Find the Duplicate Number: when the array is a hidden linked list

by Duong Tran Quang aka DTDucasJune 14, 2026 · 13 min read#000681 reads#binary-search#two-pointers#cycle-detection#leetcode#linked-list

No ratings yetSign in to rate

An array of n + 1 integers where every value is in [1, n]. By the pigeonhole principle, at least one value must repeat. Find it. Then read the fine print: you cannot modify the array, and you get only constant extra space.

That second constraint is the entire puzzle. Without it, you sort in-place and scan in O(n) — done. Or you negate visited indices. Or you XOR. All of those require either modifying the array or O(n) auxiliary memory. Strip those away and you are left with two genuinely interesting approaches: binary search on the value domain, and cycle detection.

The problem

Given an array nums of n + 1 integers where every value falls in [1, n], find the one repeated number — without modifying the array and using only constant extra space. Full statement: LeetCode 287.

text

Constraints:
- 1 <= n <= 10^5
- nums.length == n + 1
- 1 <= nums[i] <= n
- All integers appear only once except for precisely one integer which appears two or more times.

What the constraints actually force

n goes up to 10^5. That alone rules out O(n^2) brute force — even a double loop is 10^10 operations in the worst case. You need at most O(n log n).

Every value is in [1, n], which is a tight, known range. That is the lever for binary search on values, not indices. Most binary search problems give you a sorted array and ask you to find a target; here you binary search on the answer space itself.

The array length is n + 1 and all values are in [1, n]. This is precisely the structure Floyd's algorithm needs: if you treat each index as a node and nums[i] as the "next pointer," you have a functional graph where every node has exactly one outgoing edge. The duplicate value is the node two different edges point to — which is exactly a cycle entry point.

No array modification means index-negation tricks are off the table. Constant space means hash sets and sorting into auxiliary structures are off the table. You get variables and pointer arithmetic. That is it.

Approach 1: Hash set — simple, but violates the space constraint

Worth stating clearly because every reasonable person writes this first.

python

class Solution:
    def findDuplicate(self, nums: list[int]) -> int:
        seen = set()
        for num in nums:
            if num in seen:
                return num
            seen.add(num)
        return -1  # unreachable per problem guarantee

csharp

public class Solution {
    public int FindDuplicate(int[] nums) {
        var seen = new HashSet<int>();
        foreach (int num in nums) {
            if (seen.Contains(num)) return num;
            seen.Add(num);
        }
        return -1; // unreachable
    }
}

Time: O(n). Space: O(n) — which is the constraint being violated. The hash set grows proportional to the number of distinct values seen, up to n entries.

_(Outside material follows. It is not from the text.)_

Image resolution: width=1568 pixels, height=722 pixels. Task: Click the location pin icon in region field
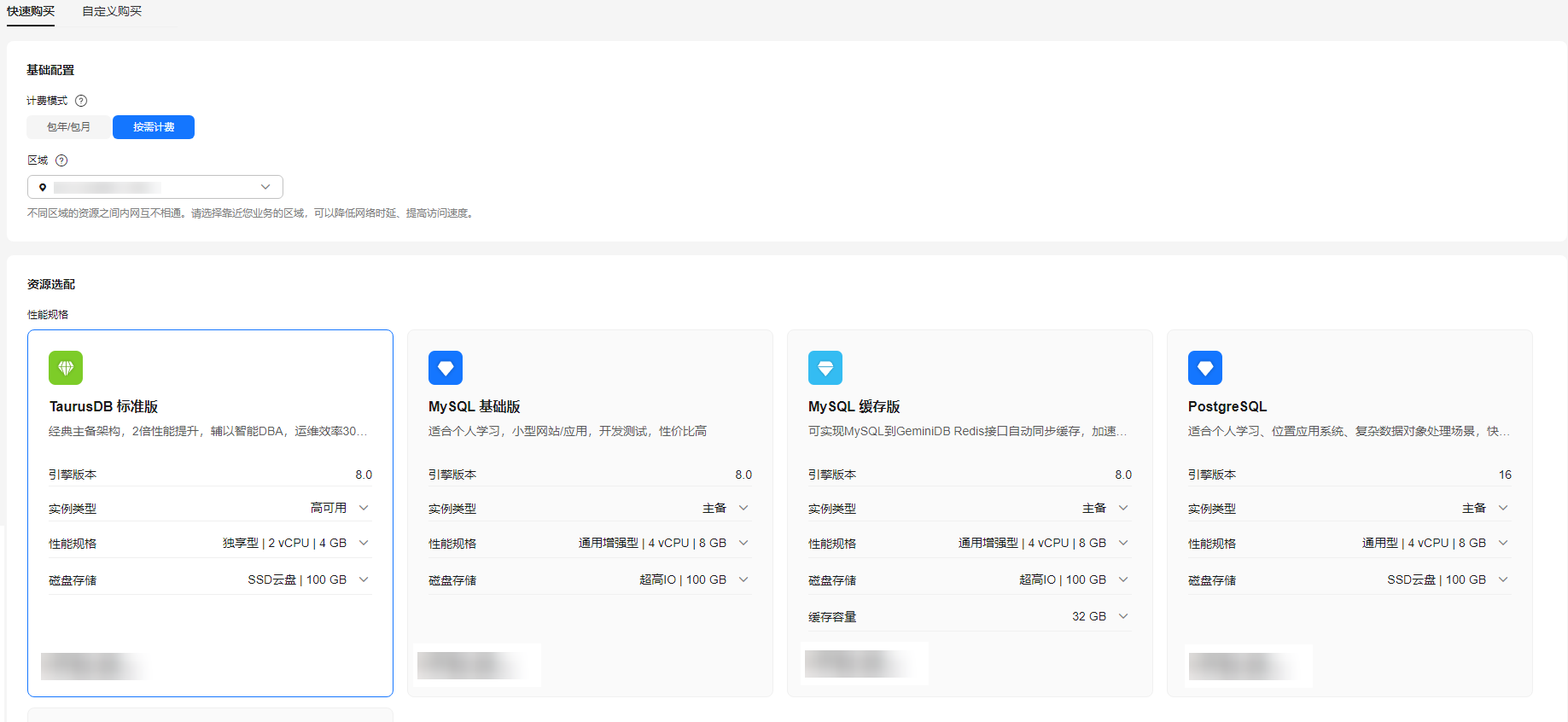click(x=43, y=187)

This is the solution you'd write in a real codebase if the follow-up constraints were absent. It is correct. It is fast. In an interview, implementing this first and then explaining why you need to go further is a perfectly sensible path.

Approach 2: Binary search on the value domain — O(n log n), O(1) space

The key insight is a counting argument. For any value m in [1, n], count how many elements in nums are <= m. Call that count f(m).

If there were no duplicates, the values 1 through m would each appear exactly once, so f(m) = m. The duplicate shifts this: the repeated value contributes an extra count somewhere. Specifically, if the duplicate is d, then for all m >= d, f(m) is at least m + 1 — there is one "extra" value contributing to counts at or above d.

This monotonicity is exactly what binary search needs. You binary search on m in [1, n]:

If f(mid) > mid: the duplicate is in [left, mid], so right = mid.
If f(mid) <= mid: the duplicate is in [mid+1, right], so left = mid + 1.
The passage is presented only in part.